Example (configs/dev.yaml):

listener:
  address: "localhost:5050"

backend:
  address: "localhost:5010"

rules:
  - name: "spammer-test"
    match:
      service: "protoann.Service"
      method_regex: "^GetByIinOrBin$"
    action:
      spammer:
        count: 5
        delay: { min_ms: 1000, max_ms: 5000 }

  - name: "chaos-test"
    match:
      service: "protoann.Service"
      method_regex: "^GetByIinOrBin$"
    action:
      chaos:
        actions:
          - delay: { min_ms: 100, max_ms: 300 }
          - abort:
              code: "UNAVAILABLE"
              percentage: 50

  - name: "abort-test"
    match:
      service: "protoann.Service"
      method_regex: "^GetByIinOrBin$"
    action:
      abort:
        code: "UNAVAILABLE"
        percentage: 50

  - name: "delay-test"
    match:
      service: "protoann.Service"
      method_regex: "^GetByIinOrBin$"
    action:
      delay: { min_ms: 100, max_ms: 300}

  - name: "header-inject-test"
    match:
      service: "protoann.Service"
      method_regex: "^GetByIinOrBin$"
    action:
      header:
        headers:
          x-custom:
            prefix: "pre-"
            suffix: "-suf"
            values: ["val1", "val2"]
          x-another: "static-value"
        allowlist: ["x-custom", "x-another"]
        direction: "inbound" # or "outbound", or "both"
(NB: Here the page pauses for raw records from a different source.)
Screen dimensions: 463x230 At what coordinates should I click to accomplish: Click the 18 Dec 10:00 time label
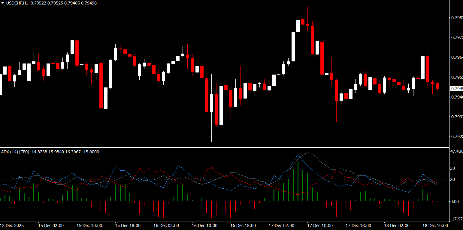(435, 226)
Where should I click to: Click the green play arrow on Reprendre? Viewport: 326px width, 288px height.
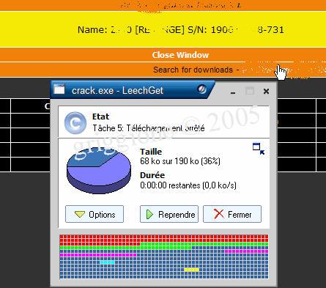click(x=149, y=215)
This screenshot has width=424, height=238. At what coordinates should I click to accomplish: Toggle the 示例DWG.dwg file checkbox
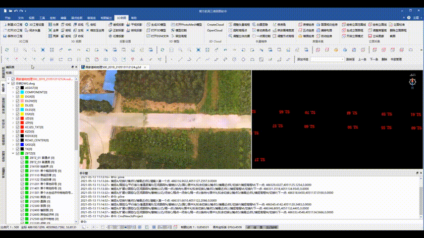pos(13,84)
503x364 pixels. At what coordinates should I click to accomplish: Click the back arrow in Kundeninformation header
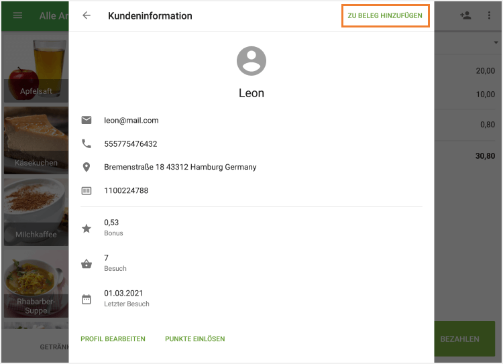(x=87, y=15)
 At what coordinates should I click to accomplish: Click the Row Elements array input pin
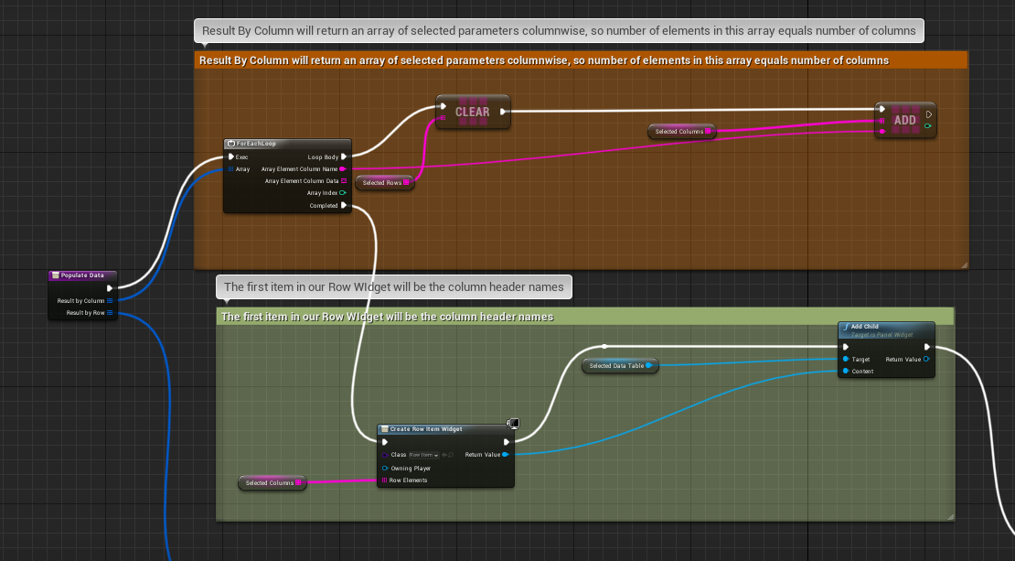coord(385,480)
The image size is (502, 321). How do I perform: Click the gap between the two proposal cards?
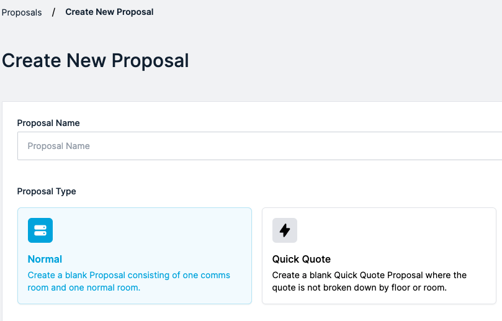pyautogui.click(x=257, y=256)
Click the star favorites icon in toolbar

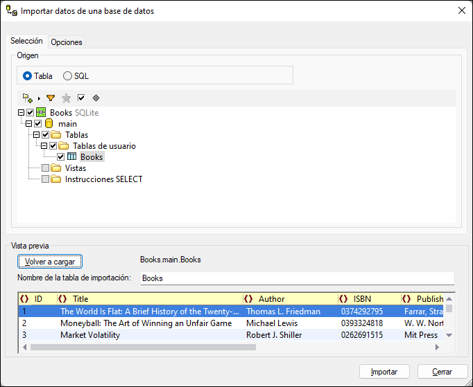pyautogui.click(x=66, y=98)
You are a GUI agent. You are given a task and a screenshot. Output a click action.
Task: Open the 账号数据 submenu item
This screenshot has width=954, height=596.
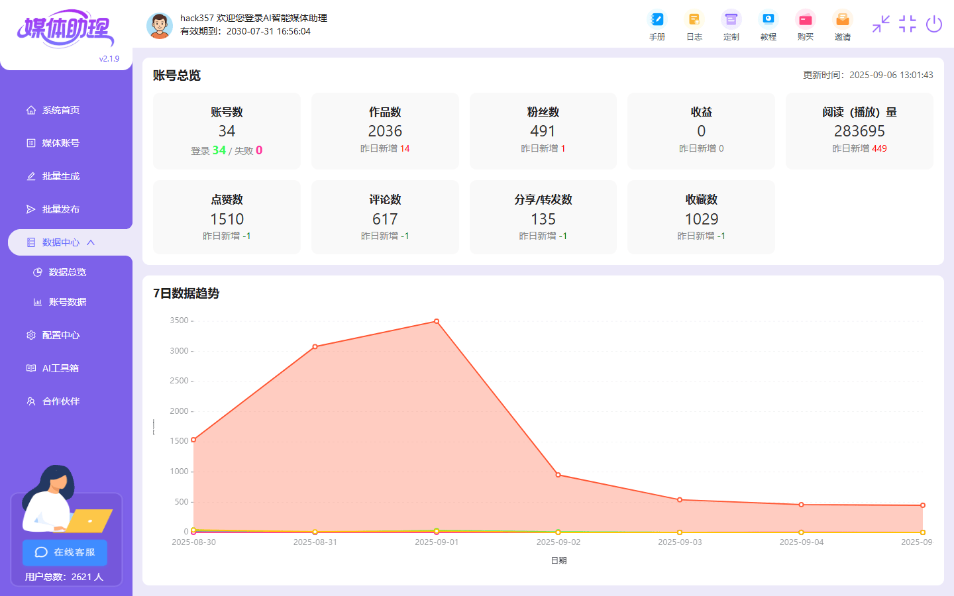point(67,302)
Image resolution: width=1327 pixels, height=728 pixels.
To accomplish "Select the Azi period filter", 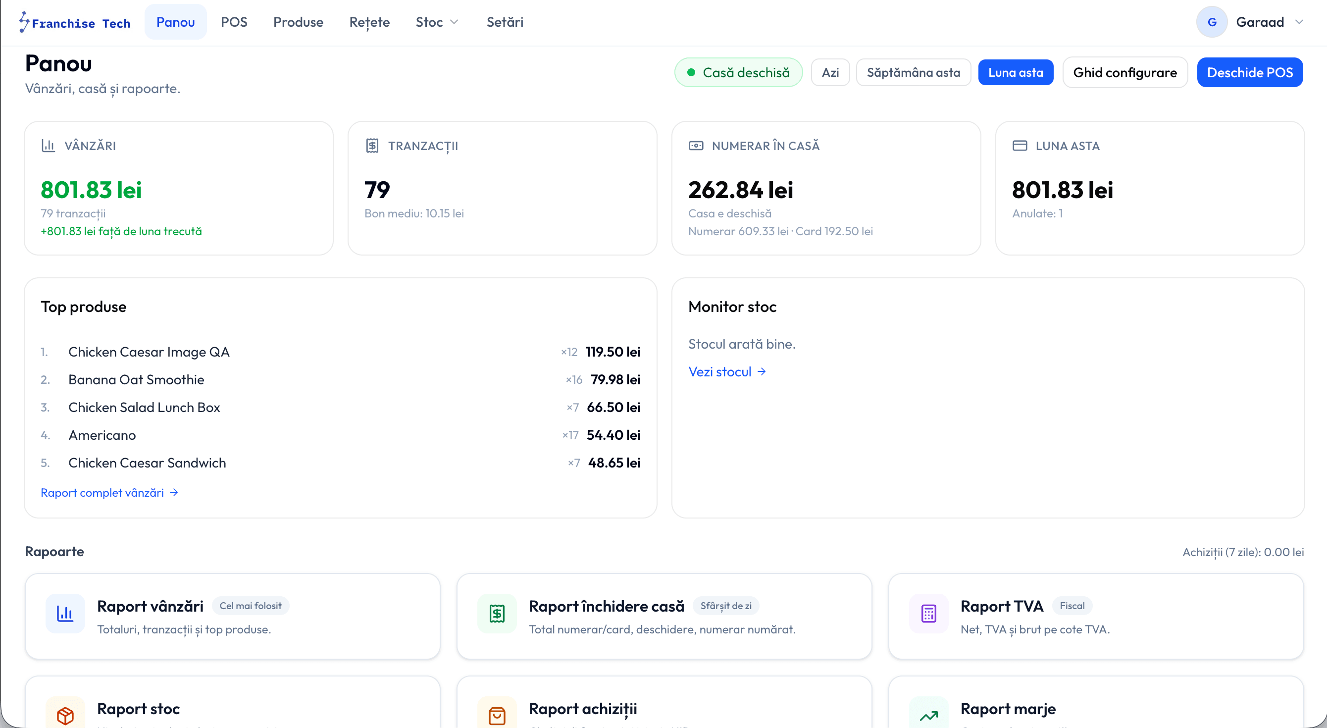I will click(830, 73).
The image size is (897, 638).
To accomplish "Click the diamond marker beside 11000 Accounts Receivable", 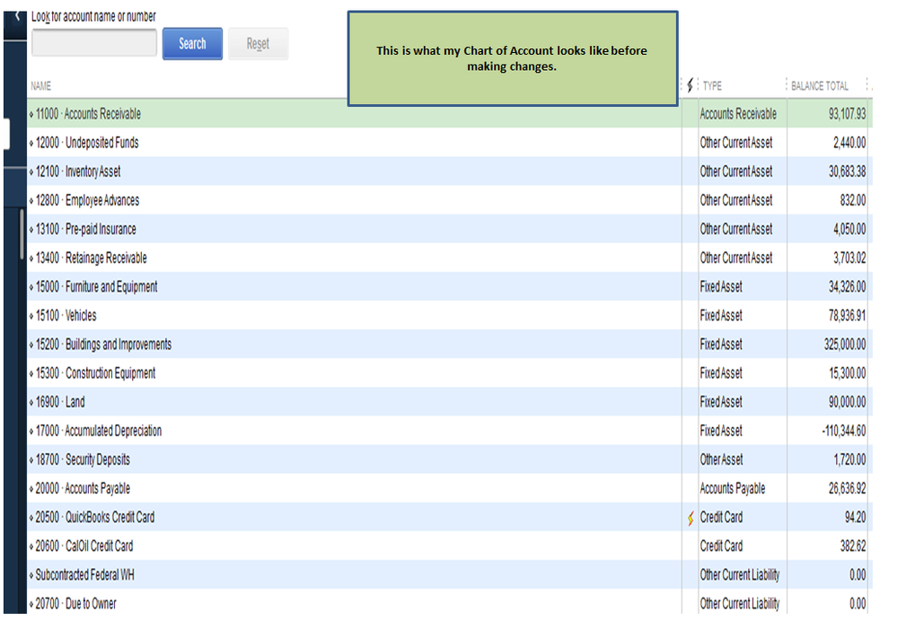I will click(31, 115).
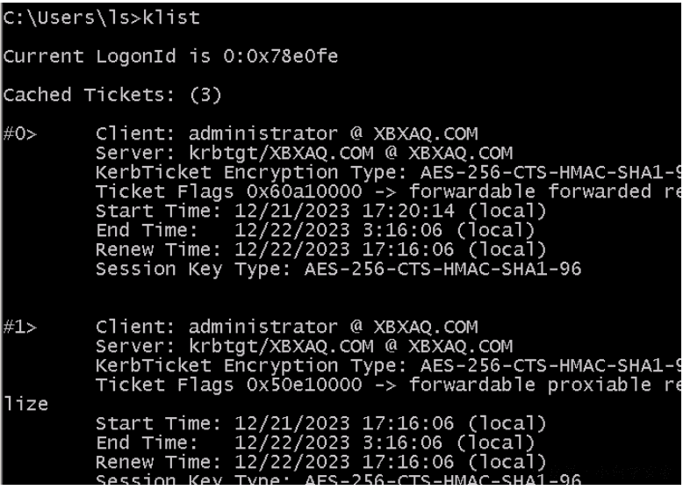Click Session Key Type in ticket #0

coord(339,270)
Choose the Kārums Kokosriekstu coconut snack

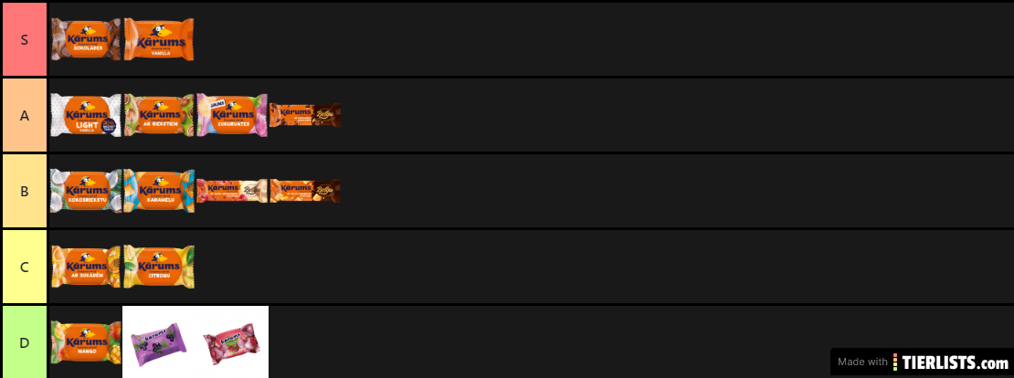point(86,191)
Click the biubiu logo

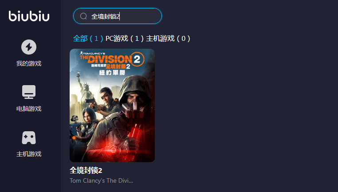(29, 16)
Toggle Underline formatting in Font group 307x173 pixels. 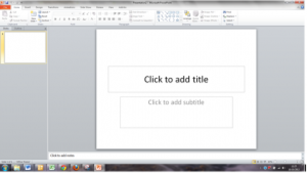(64, 19)
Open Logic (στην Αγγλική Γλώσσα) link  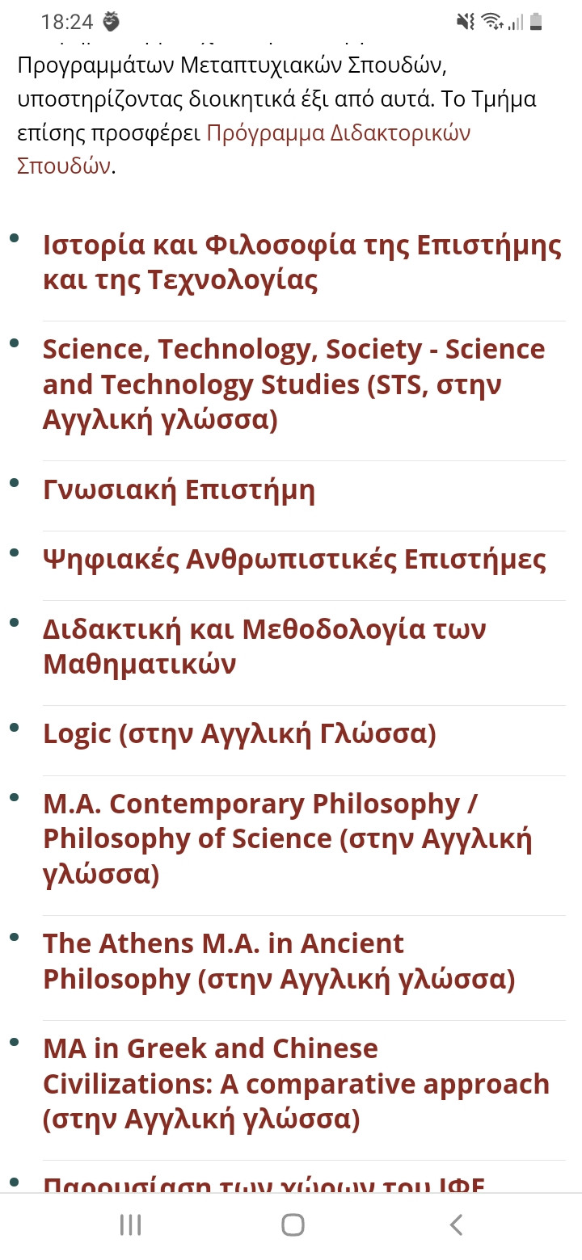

  - name: "ratelimit-test"
    match:
      service: "protoann.Service"
      method_regex: "^GetByIinOrBin$"
    action:
      ratelimit:
        rate_limit: 5    # allowed requests per second
        burst_size: 2    # additional burst capacity

2. Start the Proxy

./bin/proxy --config configs/dev.yaml

3. Point Your gRPC Client

Change your gRPC client to connect to the proxy (localhost:5050), which will forward requests to your real server (localhost:5010) and inject chaos as configured.

Rule Types & Examples

Delay

Injects a random delay before forwarding the request.

- name: "delay-test"
  match:
    service: "protoann.Service"
    method_regex: "^GetByIinOrBin$"
  action:
    delay: { min_ms: 100, max_ms: 300 }

Abort

Aborts requests with a given gRPC code in a percentage of cases.

- name: "abort-test"
  match:
    service: "protoann.Service"
    method_regex: "^GetByIinOrBin$"
  action:
    abort:
      code: "UNAVAILABLE"
      percentage: 50

Spammer

Sends multiple requests to the backend, optionally with delay between them.

- name: "spammer-test"
  match:
    service: "protoann.Service"
    method_regex: "^GetByIinOrBin$"
  action:
    spammer:
      count: 5
      delay: { min_ms: 1000, max_ms: 5000 }

Chaos (Composite)

Randomly applies one of the listed actions.

- name: "chaos-test"
  match:
    service: "protoann.Service"
    method_regex: "^GetByIinOrBin$"
  action:
    chaos:
      actions:
        - delay: { min_ms: 100, max_ms: 300 }
        - abort:
            code: "UNAVAILABLE"
            percentage: 50

Network

Simulates network failures: packet loss (loss) and artificial delay (throttle).

- name: "network-test"
  match:
    service: "protoann.Service"
    method_regex: "^GetByIinOrBin$"
  action:
    network:
      loss_percentage: 20      # probability to drop the request, %
      throttle_ms: 200         # artificial delay in milliseconds
  • loss_percentage: probability that the request will be "lost" (not forwarded to the backend)
  • throttle_ms: delay (in ms) before forwarding the request to the backend

Header

Injects, modifies, or removes gRPC metadata headers. Supports:

  • Adding/modifying headers with prefix/suffix and multiple values
  • Allowlist: keep only specified headers, remove all others
  • Direction: apply only on inbound, outbound, or both traffic

Example:

- name: "header-test"
  match:
    service: "protoann.Service"
    method_regex: "^GetByIinOrBin$"
  action:
    header:
      headers:
        x-custom:
          prefix: "pre-"
          suffix: "-suf"
          values: ["val1", "val2"]
        x-another: "static-value"
      allowlist: ["x-custom", "x-another"]
      direction: "inbound" # or "outbound", or "both"
  • headers: map of header names to modification rules. Each rule can have prefix, suffix, and a list of values (or a single string value).
  • allowlist: if set, only these headers will be kept, all others will be removed.
  • direction: controls when the injection is applied: inbound, outbound, or both (default).

RateLimit

Limits the number of requests per second (token bucket algorithm). Useful for simulating backend rate limiting or throttling.

- name: "ratelimit-test"
  match:
    service: "protoann.Service"
    method_regex: "^GetByIinOrBin$"
  action:
    ratelimit:
      rate_limit: 5    # allowed requests per second
      burst_size: 2    # additional burst capacity
  • rate_limit: maximum number of requests per second.
  • burst_size: how many extra requests can be handled in a burst (optional, default 0).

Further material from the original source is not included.